Chickpea Cucumber Salad

    There's this little bakery/cafe/store in downtown Ocala named Stella's. I had lunch there last week with my fabulous friend Ayla! When you order a sandwich, they give you the option of chips or chickpea salad. I always get the chickpea salad! They inspired me! This is a bit different than theirs but it's still really good. I'm experimenting with recipes right now for my brother's deployment party next week. I totally picked a winner today. He came over for lunch and he helped himself to seconds of my chickpea salad.

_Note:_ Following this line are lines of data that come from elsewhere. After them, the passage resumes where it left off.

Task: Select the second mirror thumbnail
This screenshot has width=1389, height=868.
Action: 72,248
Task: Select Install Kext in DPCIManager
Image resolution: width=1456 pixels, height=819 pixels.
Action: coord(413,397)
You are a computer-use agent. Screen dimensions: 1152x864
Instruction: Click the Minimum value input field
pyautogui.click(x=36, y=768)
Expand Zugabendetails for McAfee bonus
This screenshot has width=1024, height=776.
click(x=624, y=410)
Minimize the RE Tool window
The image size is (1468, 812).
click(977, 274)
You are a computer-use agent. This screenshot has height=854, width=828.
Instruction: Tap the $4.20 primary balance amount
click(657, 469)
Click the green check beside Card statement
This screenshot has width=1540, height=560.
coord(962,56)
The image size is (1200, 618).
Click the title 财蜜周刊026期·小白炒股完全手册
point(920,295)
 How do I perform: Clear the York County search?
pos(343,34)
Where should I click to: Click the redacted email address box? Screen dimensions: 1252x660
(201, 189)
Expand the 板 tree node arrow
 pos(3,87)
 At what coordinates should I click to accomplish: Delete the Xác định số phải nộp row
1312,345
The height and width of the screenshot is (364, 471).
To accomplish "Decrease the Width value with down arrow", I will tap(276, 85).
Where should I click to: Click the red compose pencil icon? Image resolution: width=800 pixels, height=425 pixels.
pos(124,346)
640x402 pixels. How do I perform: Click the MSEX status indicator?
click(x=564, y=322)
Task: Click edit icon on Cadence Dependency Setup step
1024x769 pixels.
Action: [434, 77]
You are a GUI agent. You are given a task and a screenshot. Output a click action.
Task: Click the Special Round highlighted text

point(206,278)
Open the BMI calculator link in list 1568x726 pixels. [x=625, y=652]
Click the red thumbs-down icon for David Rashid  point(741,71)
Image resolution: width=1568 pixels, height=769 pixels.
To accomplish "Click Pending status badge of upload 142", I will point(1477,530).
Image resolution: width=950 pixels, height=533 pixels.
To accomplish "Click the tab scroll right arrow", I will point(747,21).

Score!! You could make it a day or two ahead of time and I bet everyone will love it.


Chickpea Cucumber Salad
Ingredients:
- 1/4 cup of olive oil
- 2 (15.5 ounce) cans of Garbanzo beans (chickpeas) , drained
- 1 (14.5 ounce) can of diced tomatoes, drained
- 1/2 of an onion, diced
- 1 whole cucumber, chopped. I like to scrape out the seeds too.
- 1 rib of celery, diced
- 2 tablespoons of fresh dill, chopped
- 1 teaspoon of minced garlic
- 3 teaspoons of red wine vinegar
- 2 teaspoons of lemon juice
- 2 teaspoons of lime juice
- 1/2 teaspoon of salt
- cracked black pepper to taste
- 1 (4 ounce) package of crumpled feta cheese
    In a large saute pan, heat the olive oil. Stir in the chikpeas, cover and remove from heat. Combine all of the other ingredients well and then stir in the chickpeas. Let the salad chill in the refrigerator for a few hours before serving.